To Adapt or not to Adapt, Rethinking the Value of Medical Knowledge-Aware Large Language Models

arXiv cs.CL / 4/9/2026

💬 OpinionIdeas & Deep AnalysisModels & Research

Key Points

  • The study evaluates whether medical-knowledge-aware (clinical) LLMs reliably beat general-purpose LLMs on multiple-choice clinical QA in English and Spanish, using both standard and perturbation-based robustness benchmarks.
  • Results indicate clinical LLMs do not consistently outperform general-purpose models on English tasks, and improvements are described as marginal and unstable even under adversarial/perturbed evaluations.
  • In contrast, for Spanish subsets the introduced Marmoka 8B clinical LLM family performs better than a Llama-based general counterpart, suggesting adaptation can help in low-resource settings.
  • The authors also find that both general and clinical models commonly struggle with instruction following and strict output formatting, implying current short-form MCQA benchmarks may miss aspects of true medical competence.
  • They propose that robust medical LLMs can be developed for low-resource languages via continual domain-adaptive pretraining on medical corpora and instruction data.

Abstract

BACKGROUND: Recent studies have shown that domain-adapted large language models (LLMs) do not consistently outperform general-purpose counterparts on standard medical benchmarks, raising questions about the need for specialized clinical adaptation. METHODS: We systematically compare general and clinical LLMs on a diverse set of multiple choice clinical question answering tasks in English and Spanish. We introduce a perturbation based evaluation benchmark that probes model robustness, instruction following, and sensitivity to adversarial variations. Our evaluation includes, one-step and two-step question transformations, multi prompt testing and instruction guided assessment. We analyze a range of state-of-the-art clinical models and their general-purpose counterparts, focusing on Llama 3.1-based models. Additionally, we introduce Marmoka, a family of lightweight 8B-parameter clinical LLMs for English and Spanish, developed via continual domain-adaptive pretraining on medical corpora and instructions. RESULTS: The experiments show that clinical LLMs do not consistently outperform their general purpose counterparts on English clinical tasks, even under the proposed perturbation based benchmark.

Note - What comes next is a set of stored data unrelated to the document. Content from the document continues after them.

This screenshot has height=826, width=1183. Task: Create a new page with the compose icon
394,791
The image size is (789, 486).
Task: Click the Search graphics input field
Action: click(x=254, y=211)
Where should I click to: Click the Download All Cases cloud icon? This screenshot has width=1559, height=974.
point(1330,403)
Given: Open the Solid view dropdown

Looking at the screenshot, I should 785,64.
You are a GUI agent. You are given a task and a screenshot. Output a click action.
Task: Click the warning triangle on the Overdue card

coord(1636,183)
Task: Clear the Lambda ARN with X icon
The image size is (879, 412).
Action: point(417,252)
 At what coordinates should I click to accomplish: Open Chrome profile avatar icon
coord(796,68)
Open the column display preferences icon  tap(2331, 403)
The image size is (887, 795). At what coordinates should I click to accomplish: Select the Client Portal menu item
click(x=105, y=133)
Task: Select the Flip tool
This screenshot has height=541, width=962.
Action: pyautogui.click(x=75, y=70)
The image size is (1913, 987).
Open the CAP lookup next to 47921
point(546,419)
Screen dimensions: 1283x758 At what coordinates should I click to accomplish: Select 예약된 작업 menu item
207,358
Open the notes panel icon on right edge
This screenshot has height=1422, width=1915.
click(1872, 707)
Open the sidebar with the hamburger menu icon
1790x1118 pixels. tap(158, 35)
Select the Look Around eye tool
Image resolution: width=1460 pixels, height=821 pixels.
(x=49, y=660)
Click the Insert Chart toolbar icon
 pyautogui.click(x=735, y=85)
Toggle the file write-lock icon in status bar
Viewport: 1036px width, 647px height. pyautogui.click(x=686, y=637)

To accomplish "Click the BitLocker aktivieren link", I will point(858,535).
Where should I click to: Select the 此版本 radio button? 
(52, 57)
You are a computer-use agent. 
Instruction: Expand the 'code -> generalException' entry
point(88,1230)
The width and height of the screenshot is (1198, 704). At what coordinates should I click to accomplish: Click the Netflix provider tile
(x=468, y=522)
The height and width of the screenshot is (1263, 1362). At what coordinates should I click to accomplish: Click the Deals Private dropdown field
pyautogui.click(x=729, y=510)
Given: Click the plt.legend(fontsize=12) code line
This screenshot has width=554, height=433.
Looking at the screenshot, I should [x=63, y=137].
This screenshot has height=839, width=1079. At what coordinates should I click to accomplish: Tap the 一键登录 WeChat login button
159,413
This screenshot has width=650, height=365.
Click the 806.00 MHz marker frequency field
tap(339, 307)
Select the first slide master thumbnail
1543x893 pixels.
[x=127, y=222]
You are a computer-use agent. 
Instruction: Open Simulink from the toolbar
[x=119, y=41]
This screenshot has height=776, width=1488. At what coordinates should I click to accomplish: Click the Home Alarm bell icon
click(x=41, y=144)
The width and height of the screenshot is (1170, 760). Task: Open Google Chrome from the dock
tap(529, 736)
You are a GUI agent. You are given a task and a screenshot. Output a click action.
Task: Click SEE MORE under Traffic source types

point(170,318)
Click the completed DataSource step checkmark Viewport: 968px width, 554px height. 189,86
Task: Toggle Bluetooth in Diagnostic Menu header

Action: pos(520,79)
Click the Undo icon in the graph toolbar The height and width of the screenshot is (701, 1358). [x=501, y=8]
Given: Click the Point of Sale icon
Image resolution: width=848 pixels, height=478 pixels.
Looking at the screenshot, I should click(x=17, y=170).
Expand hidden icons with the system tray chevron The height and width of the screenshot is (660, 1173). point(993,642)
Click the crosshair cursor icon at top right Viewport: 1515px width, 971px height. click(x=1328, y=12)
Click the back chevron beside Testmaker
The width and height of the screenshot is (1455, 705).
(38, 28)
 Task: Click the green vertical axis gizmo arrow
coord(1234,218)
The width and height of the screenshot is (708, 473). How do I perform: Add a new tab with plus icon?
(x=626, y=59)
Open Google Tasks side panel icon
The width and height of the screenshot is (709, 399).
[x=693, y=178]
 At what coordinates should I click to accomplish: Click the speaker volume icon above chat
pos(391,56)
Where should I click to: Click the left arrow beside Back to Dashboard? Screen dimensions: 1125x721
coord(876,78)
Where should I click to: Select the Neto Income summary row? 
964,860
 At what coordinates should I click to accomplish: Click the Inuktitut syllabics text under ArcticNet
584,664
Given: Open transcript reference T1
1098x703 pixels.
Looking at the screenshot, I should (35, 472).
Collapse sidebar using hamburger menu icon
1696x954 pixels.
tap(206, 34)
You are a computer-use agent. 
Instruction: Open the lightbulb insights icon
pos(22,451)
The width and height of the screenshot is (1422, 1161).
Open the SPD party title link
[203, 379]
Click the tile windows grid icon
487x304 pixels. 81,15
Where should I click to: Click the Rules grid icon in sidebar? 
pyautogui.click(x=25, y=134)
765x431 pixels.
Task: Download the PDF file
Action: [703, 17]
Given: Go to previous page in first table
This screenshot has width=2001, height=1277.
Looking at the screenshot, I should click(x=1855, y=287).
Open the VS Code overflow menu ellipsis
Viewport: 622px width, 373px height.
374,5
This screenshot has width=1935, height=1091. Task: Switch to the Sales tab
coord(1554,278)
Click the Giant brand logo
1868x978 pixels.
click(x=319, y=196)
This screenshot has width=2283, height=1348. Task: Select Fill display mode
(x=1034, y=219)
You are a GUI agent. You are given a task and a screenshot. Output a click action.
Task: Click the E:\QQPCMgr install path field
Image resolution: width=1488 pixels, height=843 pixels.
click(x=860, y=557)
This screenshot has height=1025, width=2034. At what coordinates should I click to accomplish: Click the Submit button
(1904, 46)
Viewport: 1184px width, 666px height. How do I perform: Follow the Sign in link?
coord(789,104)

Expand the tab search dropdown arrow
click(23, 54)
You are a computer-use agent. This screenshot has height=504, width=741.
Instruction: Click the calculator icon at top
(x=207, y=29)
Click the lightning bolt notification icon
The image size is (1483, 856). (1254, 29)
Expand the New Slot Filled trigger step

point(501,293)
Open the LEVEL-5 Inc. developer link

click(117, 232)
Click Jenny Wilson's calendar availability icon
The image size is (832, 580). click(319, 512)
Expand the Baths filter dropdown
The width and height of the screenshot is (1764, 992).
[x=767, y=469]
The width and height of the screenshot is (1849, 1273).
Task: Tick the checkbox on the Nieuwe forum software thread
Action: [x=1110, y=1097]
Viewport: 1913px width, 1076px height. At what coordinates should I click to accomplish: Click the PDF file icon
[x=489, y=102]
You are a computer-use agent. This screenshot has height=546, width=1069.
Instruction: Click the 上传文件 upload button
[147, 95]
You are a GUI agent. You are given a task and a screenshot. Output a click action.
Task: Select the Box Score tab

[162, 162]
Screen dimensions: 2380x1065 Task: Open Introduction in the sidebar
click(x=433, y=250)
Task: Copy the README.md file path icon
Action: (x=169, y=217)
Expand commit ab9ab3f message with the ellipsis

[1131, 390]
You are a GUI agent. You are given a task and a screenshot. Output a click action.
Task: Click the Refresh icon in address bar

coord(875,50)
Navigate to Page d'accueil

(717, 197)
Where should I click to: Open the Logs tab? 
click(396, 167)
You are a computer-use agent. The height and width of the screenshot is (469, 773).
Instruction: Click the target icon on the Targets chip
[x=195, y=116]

However, for the Spanish subsets the proposed Marmoka models obtain better results compared to Llama. CONCLUSIONS: Our results show that, under current short-form MCQA benchmarks, clinical LLMs offer only marginal and unstable improvements over general-purpose models in English, suggesting that existing evaluation frameworks may be insufficient to capture genuine medical expertise. We further find that both general and clinical models exhibit substantial limitations in instruction following and strict output formatting. Finally, we demonstrate that robust medical LLMs can be successfully developed for low-resource languages such as Spanish, as evidenced by the Marmoka models.